#### Instructions to follow
Update the rows from the line with "Click the Open File folder icon" through the end of the rows by changing "icon" to "symbol" and leaving everything else as it is.

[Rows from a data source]
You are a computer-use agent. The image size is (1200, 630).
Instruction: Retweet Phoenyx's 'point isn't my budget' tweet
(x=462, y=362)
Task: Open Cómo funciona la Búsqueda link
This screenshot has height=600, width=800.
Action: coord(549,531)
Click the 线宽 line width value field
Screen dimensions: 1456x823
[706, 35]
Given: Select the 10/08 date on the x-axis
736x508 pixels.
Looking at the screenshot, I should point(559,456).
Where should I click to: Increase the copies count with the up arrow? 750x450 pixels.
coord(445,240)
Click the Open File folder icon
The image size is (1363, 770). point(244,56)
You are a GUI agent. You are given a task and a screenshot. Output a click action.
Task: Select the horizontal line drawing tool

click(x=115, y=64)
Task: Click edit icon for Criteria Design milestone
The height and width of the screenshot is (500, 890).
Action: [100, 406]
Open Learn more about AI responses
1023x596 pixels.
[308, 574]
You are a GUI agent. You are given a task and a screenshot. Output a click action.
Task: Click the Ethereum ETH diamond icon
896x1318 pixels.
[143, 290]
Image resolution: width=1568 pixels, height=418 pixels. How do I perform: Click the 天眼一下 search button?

#### Final result
Click the Open File folder symbol
The image size is (1363, 770). point(244,56)
You are a GUI agent. You are given a task and a screenshot. Output a click action.
Task: Select the horizontal line drawing tool

click(x=115, y=64)
Task: Click edit symbol for Criteria Design milestone
The height and width of the screenshot is (500, 890).
Action: [100, 406]
Open Learn more about AI responses
1023x596 pixels.
[308, 574]
You are a GUI agent. You are given a task and a screenshot. Output a click action.
Task: Click the Ethereum ETH diamond symbol
896x1318 pixels.
[143, 290]
Image resolution: width=1568 pixels, height=418 pixels. How do I perform: Click the 天眼一下 search button?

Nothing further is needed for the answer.